**** Data for the task ****

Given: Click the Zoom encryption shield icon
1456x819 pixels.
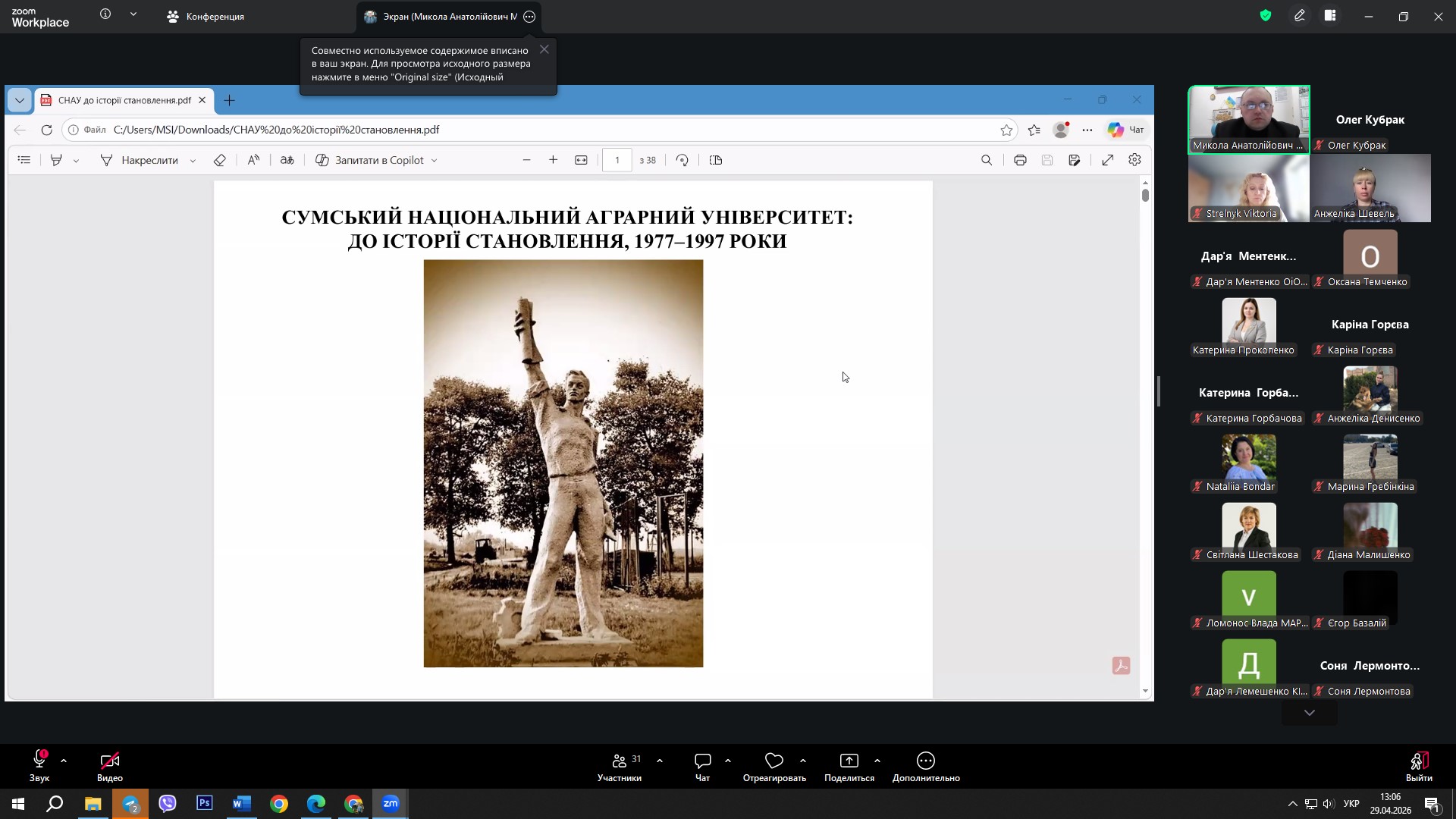Looking at the screenshot, I should pyautogui.click(x=1265, y=16).
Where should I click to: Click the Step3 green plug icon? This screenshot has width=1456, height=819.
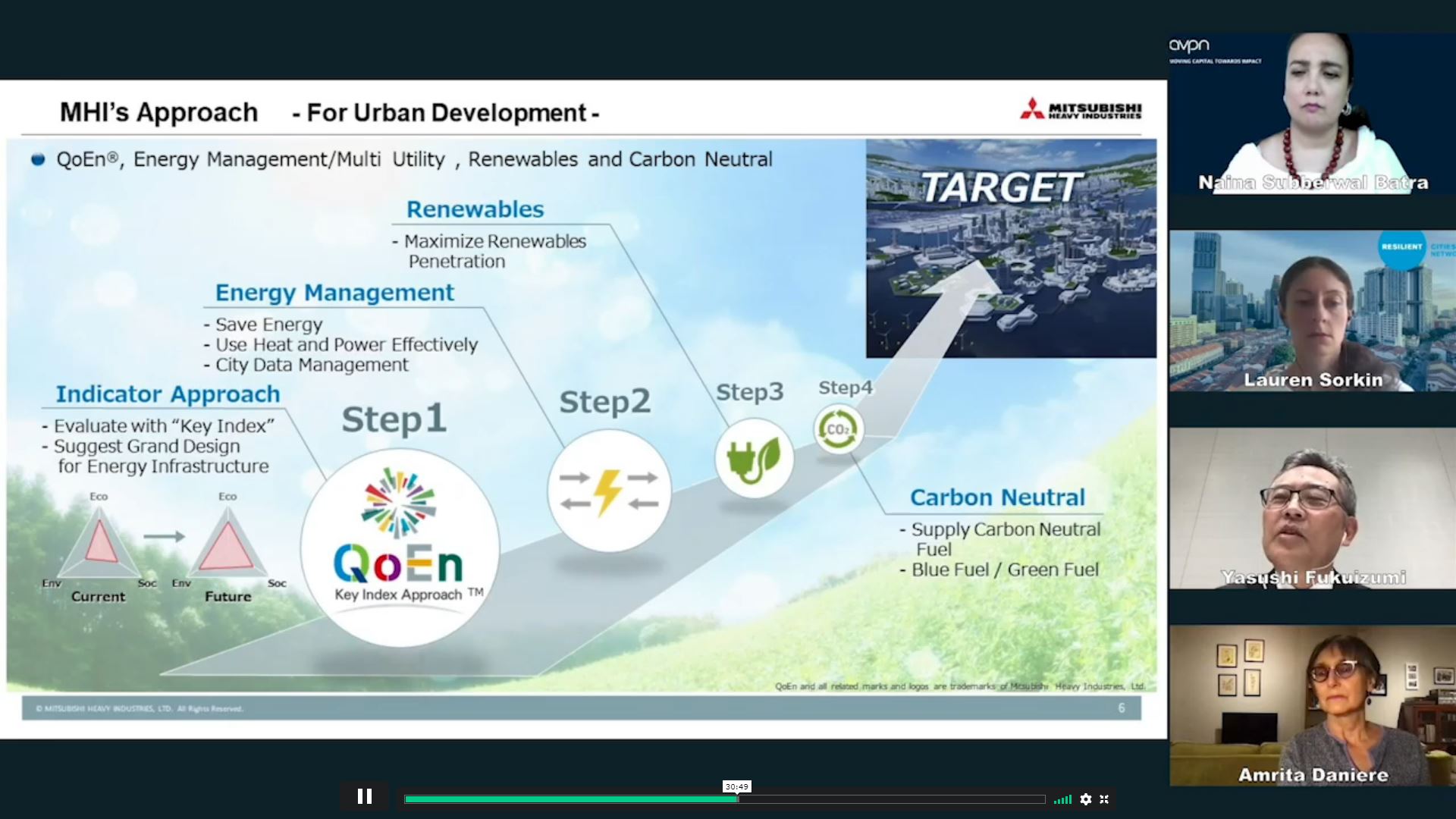(x=753, y=458)
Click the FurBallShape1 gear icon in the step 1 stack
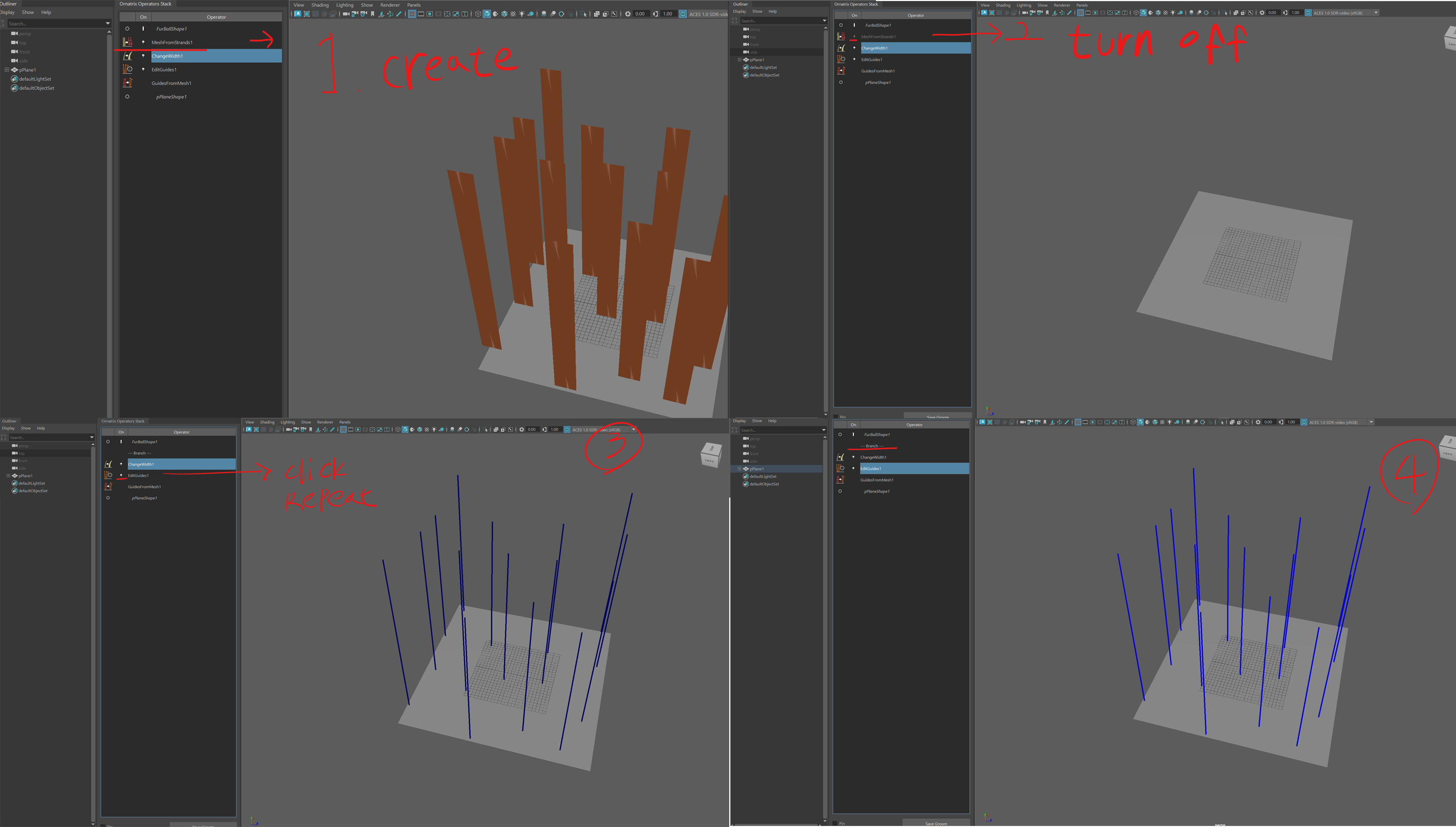The width and height of the screenshot is (1456, 827). 127,29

****

### Task goal
Look above for the line containing "1456x819 pixels.", then retype it and each line after it to the end of the records, exactly and without pictures.

### Answer section
1456x819 pixels.
Looking at the screenshot, I should pyautogui.click(x=1265, y=16).
Where should I click to: Click the Step3 green plug icon? This screenshot has width=1456, height=819.
(x=753, y=458)
Click the FurBallShape1 gear icon in the step 1 stack
The width and height of the screenshot is (1456, 827). 127,29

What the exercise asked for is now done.